The thing about story is that they are neither true nor false. I don’t mean that stories can’t embody truth or falsehood. I mean more that stories should be judged as effective or not effective. Does the story we live by help us understand the world and our role in it in ways that enhance our quality of experience? Or do they hamper us in this endeavor? Jesus continues to tell the Temple authorities that the only way they can be satisfied about him is if they stop asking for proof and come into relationship with him.

The Gospel stories are not unproblematic.  Many Christians still choose to hear Jesus’ response in John 10 as a validation of Christian exclusivism, i.e. you are either in the sheepfold or outside it, you are either one of the sheep or you are not. Trying to make sense of this as something to live by in the 21st-century, what I hear in this exchange is Jesus saying that his identity is not a matter of propositional truth, it’s a matter of relational truth. Jesus is repeating God’s invitation echoing down the ages: my people come into relationship with me and let us sit down together.
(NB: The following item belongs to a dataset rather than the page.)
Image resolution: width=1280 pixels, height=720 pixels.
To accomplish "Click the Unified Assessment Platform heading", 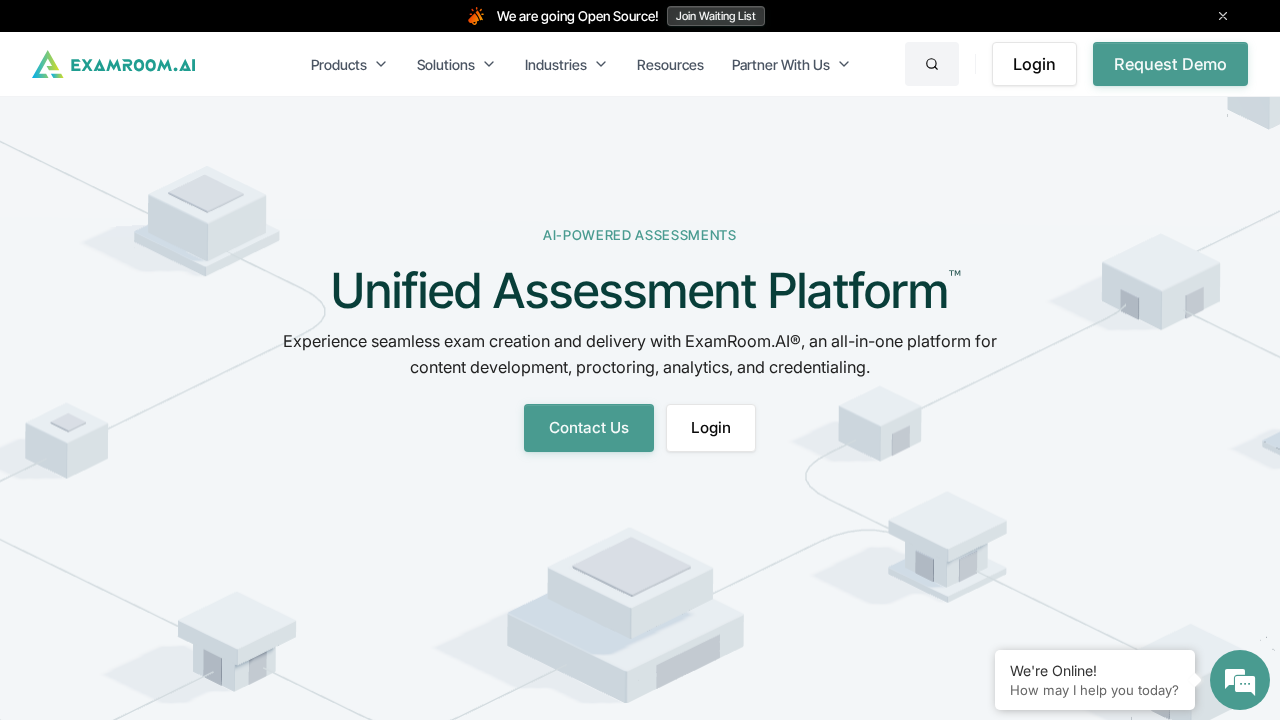I will coord(639,291).
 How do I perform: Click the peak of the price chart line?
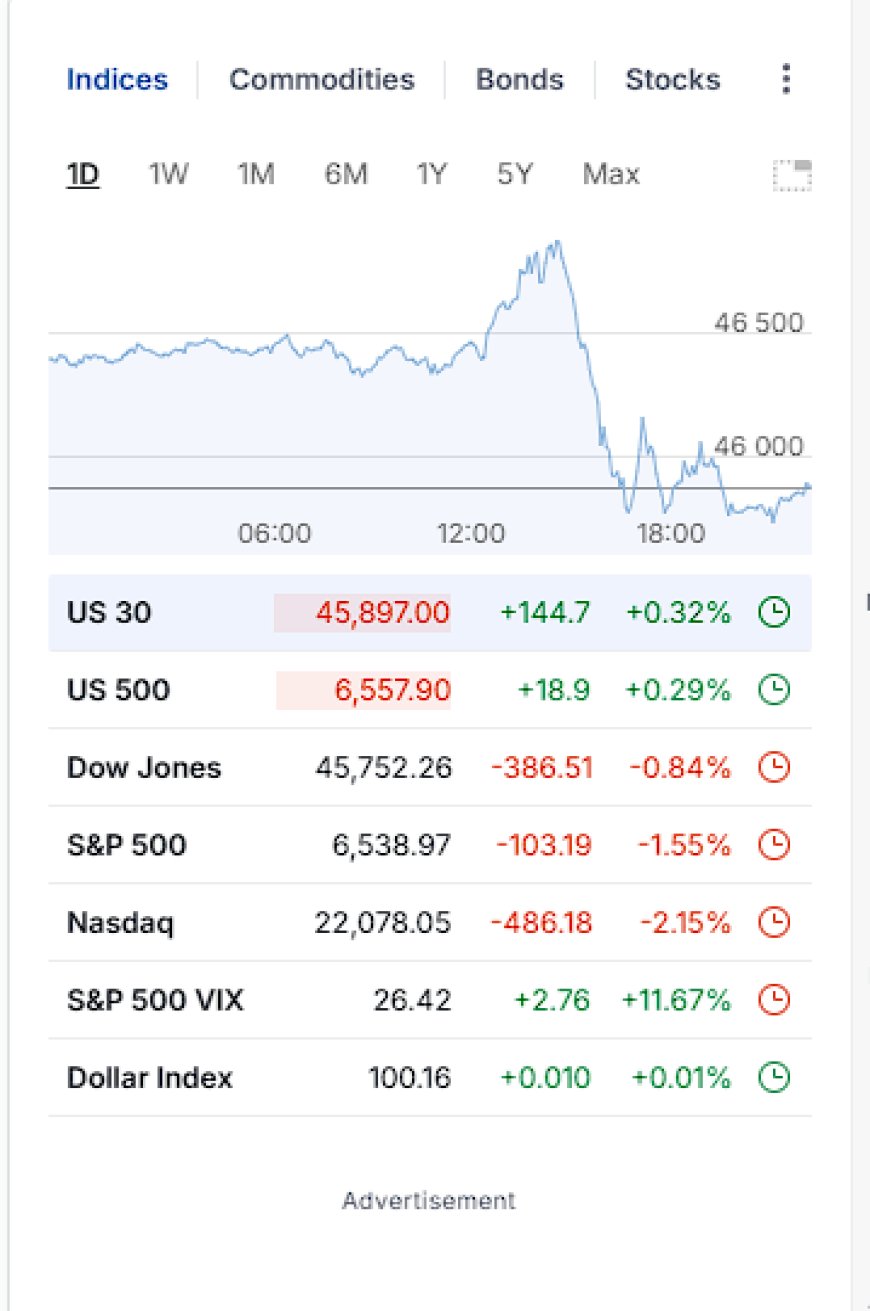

I said on Easter Day that resurrection is not something to be believed it is to be-lived. What I mean is that the Christian story is not propositional but relational, truth. It makes sense through the way it shapes our relational choices, i.e. who and what is important in our lives, what enriches our experience of life, through whom and how do we give back in life. The Christian story is not the only relational story. Billions of other lives are given meaning by other relational stories, some more complete than others, at least seemingly so from our own storied location. All we can say is that Jesus is our relational story. Our only claim is to be able to say that this is our story. Jesus is the religious story that brings new meaning and an ever-expanding depth into our lives.

Everyone needs a story to live by. The question is not which story is true, but which story makes us fruitful. Is it effectiveness in our lives? Can our Christian story bring us into a relationship with the divine dimension that guides and informs us in negotiating the complex relationships with the world around us? Through living out this story the choices we make and those we reject will determine the quality of our fruitfulness, i.e. determine how we make a difference for good in this world.